Elder Marion D. Hanks shares a story about a boy and his mother, who knew the value of expressing gratitude:
He says, “I sat at a stake conference where a returned missionary bore his testimony. He had but a short time and he chose to use one idea. He thanked God for a great, humble mother, and gave his reason. He said that as a high school boy, he [had] been sorely tried by the illness and then death of his little sister whom he had loved greatly and who had been the darling of the family, being the last of them. Their father had died. The little girl grew ill, and in spite of prayers and administrations and fasting and much concern, worsened and died in the night. The boy went into his room, locked the door, and sobbed out his broken heart to the walls because he was not willing to do it to the God whom he could not now honestly approach. In his rebellion and anger at a God, if there were one, who would permit such a thing to happen to them, he cried out in rebellion. He said he would never pray again, would never go to church again, and could never have any confidence again in a God who would permit this to happen. And in his immature but sincere sorrow, he made some rather serious covenants with himself. He stayed awake the rest of the night, apprehensive about an experience he anticipated. It was their custom, as it is in so many, though not enough, Latter-day Saint homes, to kneel morning and evening with the children around the mother, to thank God for the goodness of his blessings.
“He waited for that moment, knowing what he had to say, but fearing it. When his mother said, ‘Come, children,’ he said, ‘No.’
“He said, ‘No, I will not kneel down, and I will never kneel down again.’
“She said, as I remember his words and I was deeply touched as were we all. ‘Son, you’re the oldest child in this home. You are the only man in the house, and if I ever needed a man, I need one now. You kneel down.’

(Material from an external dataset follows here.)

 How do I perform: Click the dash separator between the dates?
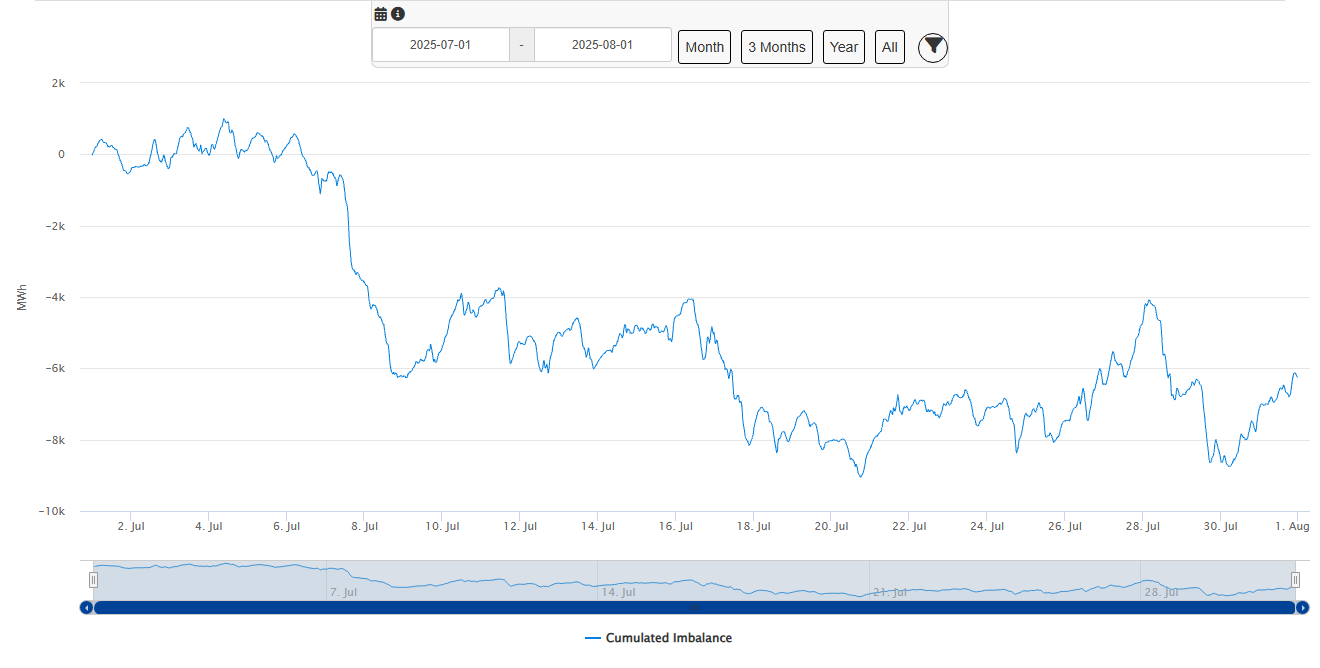(521, 45)

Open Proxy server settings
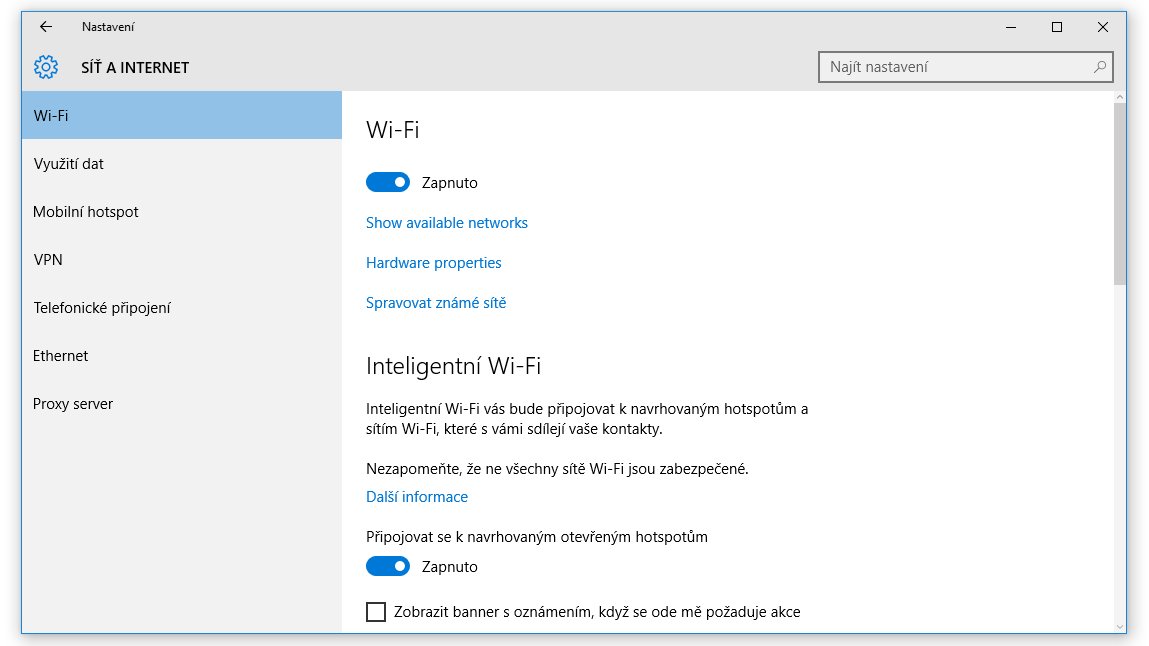(x=182, y=404)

“He knelt down, still rebellious, but because his mother, the idol of his heart, needed him, and he began for the first time to think in terms of her broken heart and her sorrow. So he knelt, but he said to himself, ‘I wonder what she’s going to thank God for this morning.’ And his mother, knowing as she must have, the questions in his mind and the minds of the other children, taught them the gospel on their knees that morning. She thanked God for what the family knew, for the blessing of eternal ties, for direction and purpose and guidance and convictions as to the future. She thanked God that they had been blessed with this wonderful, angelic child who had brought so much to them and who was to be theirs, always. And out of her mother’s heart, knowing the desperate, critical nature of the moment, taught her own children what there was to thank God for under conditions of such stress.
“As the boy stood, a successful, dedicated Latter-day Saint who had filled an honorable, difficult mission, he thanked God for a mother who was a heroine.” (Heroism, Brigham Young University Speeches of the Year [25 Mar. 1959], 3–4).
BE THANKFUL FOR ALL THAT YOU HAVE.
THANK THE ONE THAT HAS GIVEN YOU ALL THINGS.